L’air est glacial, ça pue le rat crevé. Les mains au fond des poches, capuche sur la tête, dos voûté, je trace mon chemin parmi les ruelles sombres de Paris. Je pars à la recherche d’un peu de chaleur, éventuellement d’un abri pour la nuit qui s’annonce plutôt fraîche. J’ignore les cris, les râles, les appels glauques qui proviennent de l’ombre. Les bruits de verres cassés, de bières explosées contre un mur résonnent au loin, tandis que des voix s’élèvent. L’ivresse a atteint ces pauvres gars, mais c’est tout ce qu’il leur reste. La misère entame notre dignité, notre foi, nos rêves. Certains ont renoncé à se battre et ne souhaitent plus rien de la vie. Ils attendent leur dernière heure dans des états parfois lamentables. Sans famille, sans personnes pour penser à eux. Je fais partie de ce monde, de leur monde, même si je n’en suis pas encore au même stade d’abandon qu’eux.

Mes pas me guident jusqu’à une bouche de métro, dans laquelle je m’engouffre. Les odeurs d’urine me montent au nez, ainsi que les courants d’air qui me glacent un peu plus. Il fait nuit, plus aucune ligne n’est en service à cette heure tardive. Je continue de déambuler jusqu’à ce qu’une voix grave m’interpelle.

— Hé, gamin !

Mon premier réflexe est de feindre que je n’ai rien entendu pour continuer ma route. Si c’est un flic, à coup sûr, je vais me faire contrôler. Mais l’intonation me parait être celle d’un gars comme moi. Souvent synonyme d’embrouille pour une clope ou une pièce que je n’aurai pas, c’est hors de question que je m’arrête ! Pourtant, je tique lorsque ce son retentit de nouveau.

— Viens par-là, je ne vais pas te manger !

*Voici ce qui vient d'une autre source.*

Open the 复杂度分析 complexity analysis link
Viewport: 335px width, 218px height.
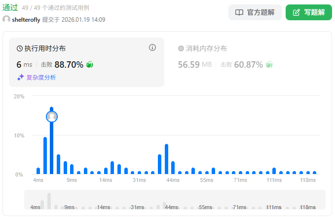[41, 77]
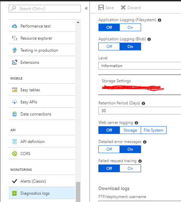Click the Discard button
This screenshot has height=202, width=181.
coord(131,8)
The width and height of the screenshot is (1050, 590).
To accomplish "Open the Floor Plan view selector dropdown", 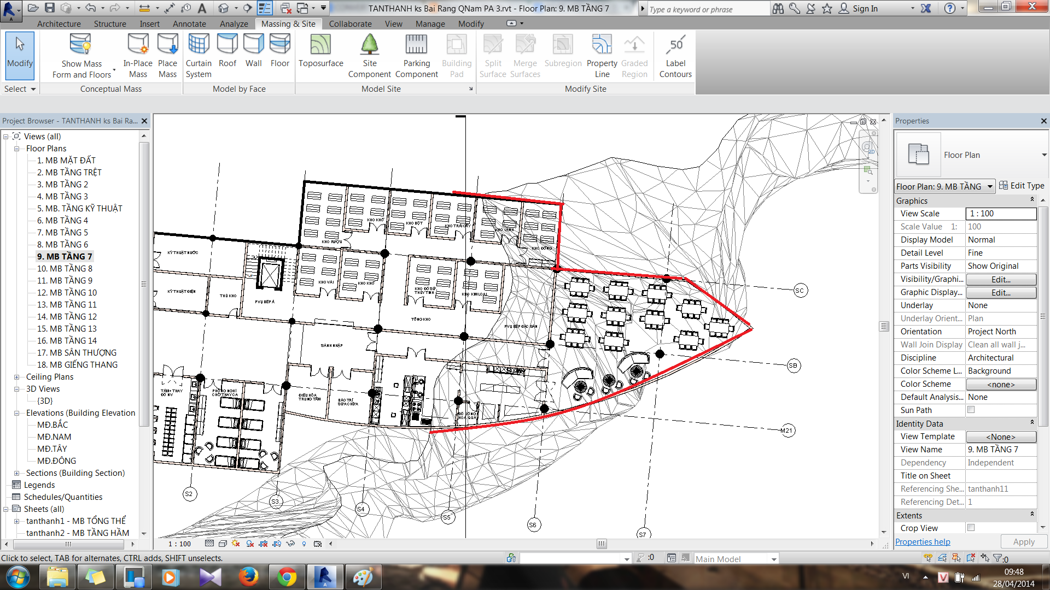I will [989, 187].
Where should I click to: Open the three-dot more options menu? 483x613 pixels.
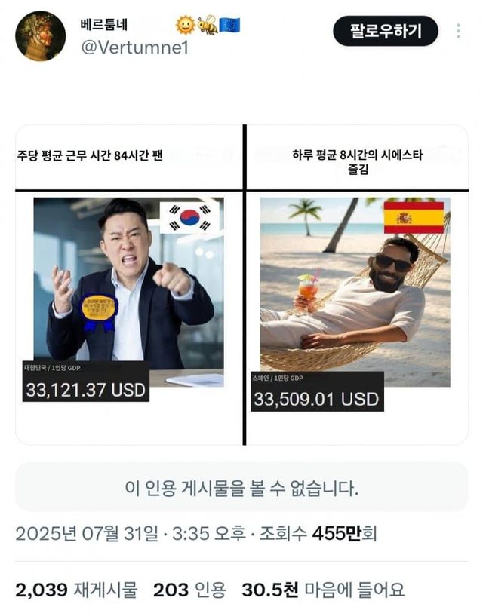point(458,31)
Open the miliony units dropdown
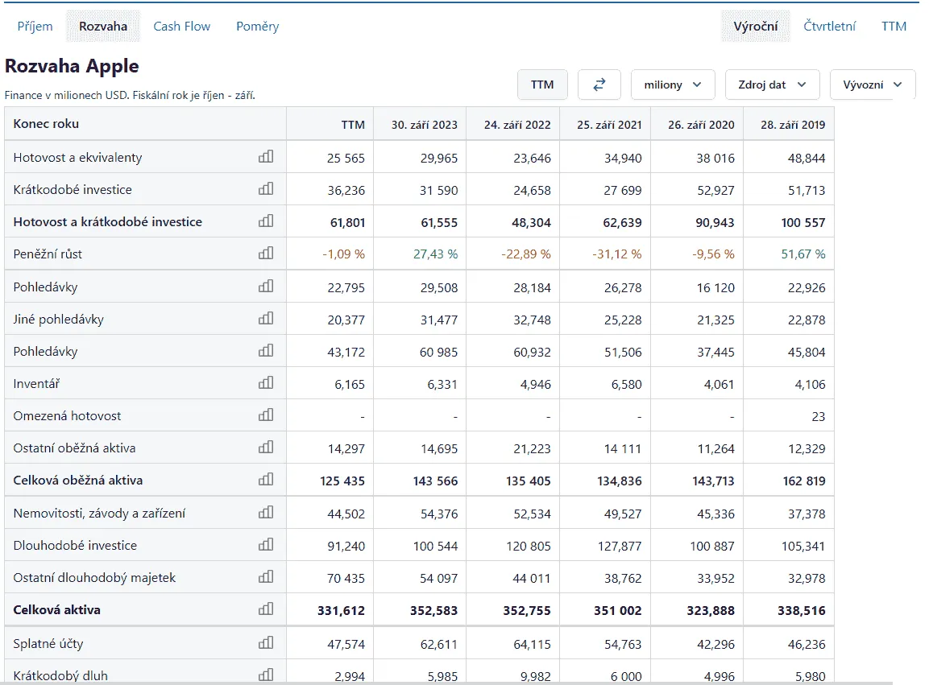 pyautogui.click(x=673, y=85)
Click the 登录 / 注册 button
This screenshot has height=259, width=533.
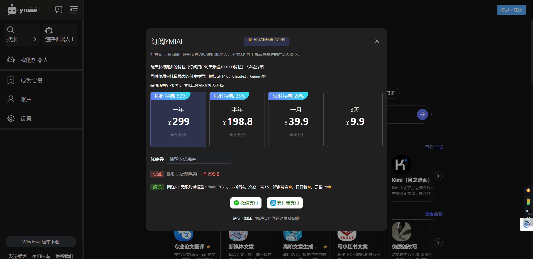[511, 9]
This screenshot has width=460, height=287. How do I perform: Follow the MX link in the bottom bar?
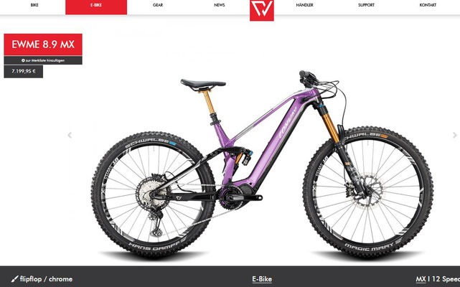(x=421, y=279)
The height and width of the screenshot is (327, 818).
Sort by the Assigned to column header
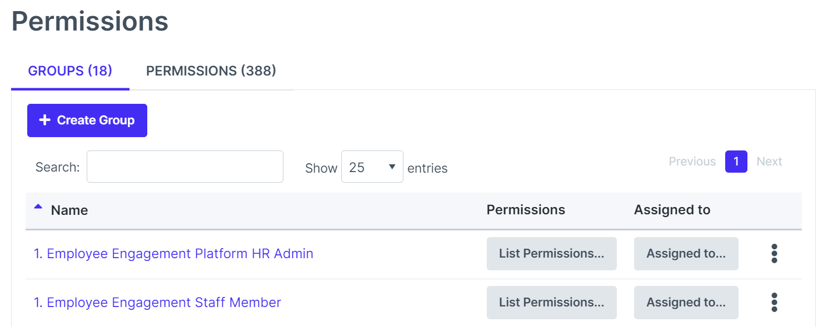[672, 210]
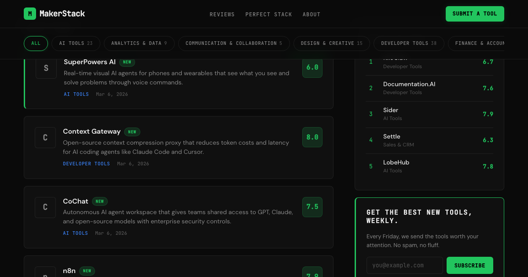
Task: Filter by Communication & Collaboration category
Action: click(x=234, y=44)
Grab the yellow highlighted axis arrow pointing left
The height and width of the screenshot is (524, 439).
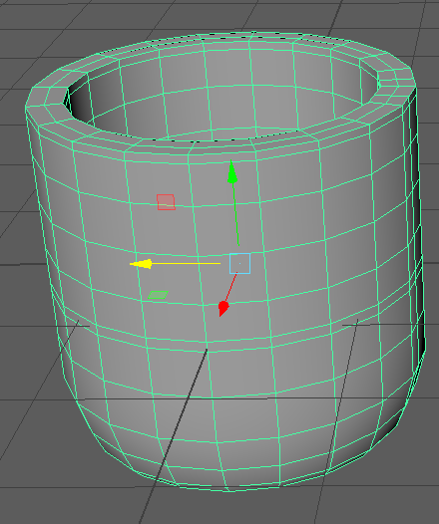[142, 264]
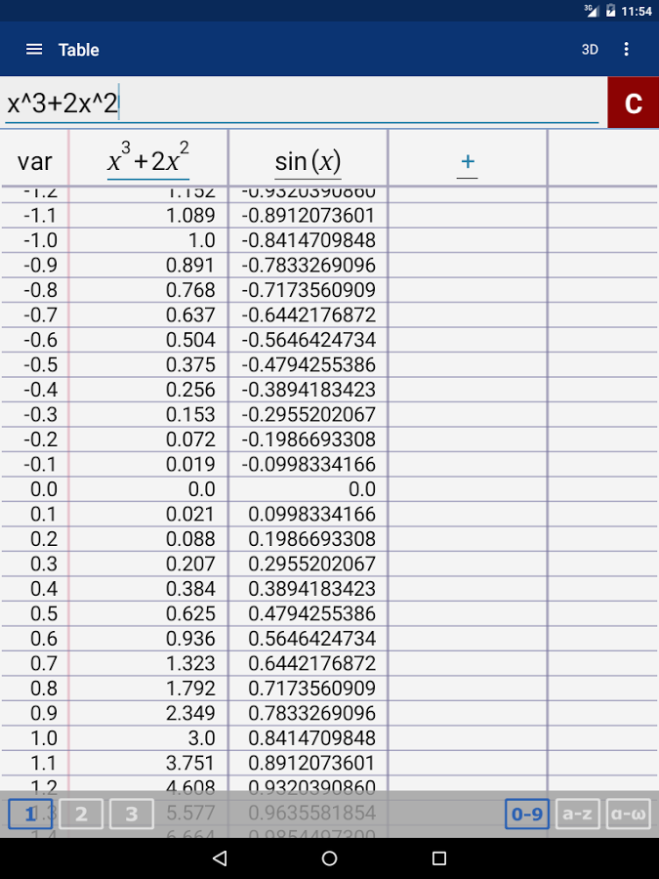This screenshot has width=659, height=879.
Task: Switch keyboard to a-z letters
Action: pos(578,814)
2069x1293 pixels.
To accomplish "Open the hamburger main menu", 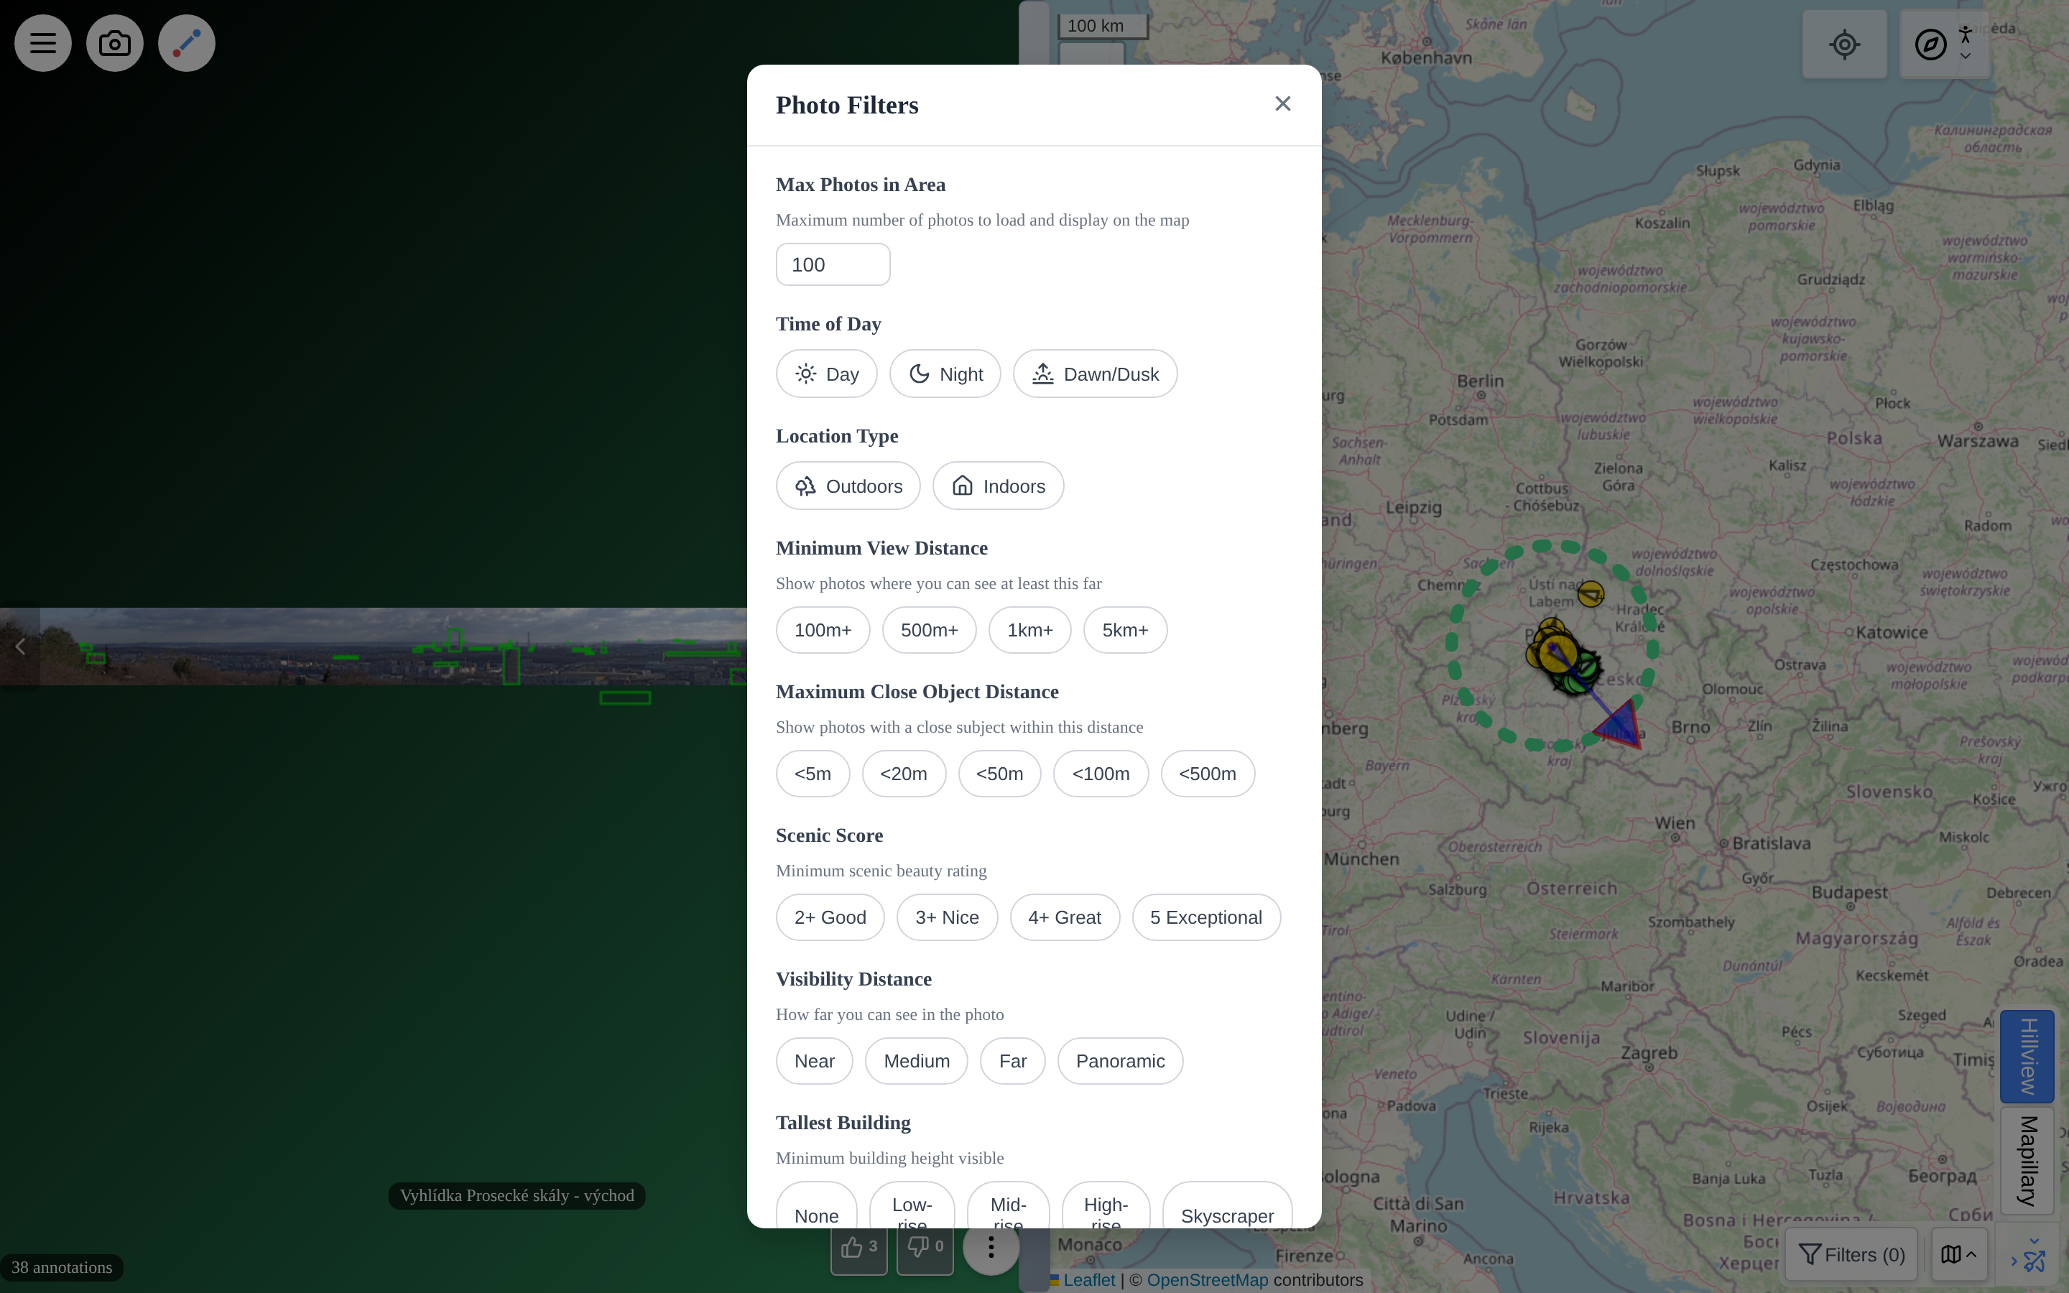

Mon regard scrute les environs, méfiant. Un peu plus loin, dans un coin reculé, un type est adossé au mur froid et humide. Quand il s’aperçoit que je l’ai capté, il me fait signe de la main de venir le rejoindre. M’assurant qu’il ne s’agisse pas d’un genre de guet-apens, je m’avance dans sa direction, d’un pas lent, les mains glacées bien calées au fond de mes poches, la tête enfouie sous ma capuche.

Arrivé à sa hauteur, je prends quelques secondes pour le dévisager. Sa peau hâlée est plus que marquée par les années de misère. Sa barbe grisonnante est aussi longue que ses cheveux sales qui lui arrivent aux épaules. Chapeau sur la tête, il lève vers moi un regard d’un bleu gris métallisé impressionnant. J’en ai la chair de poule. Malgré son air d’ermite, il se dégage de son visage une expression amusée, comme si tout ce temps à fréquenter la rue n’avait jamais entaché sa joie de vivre.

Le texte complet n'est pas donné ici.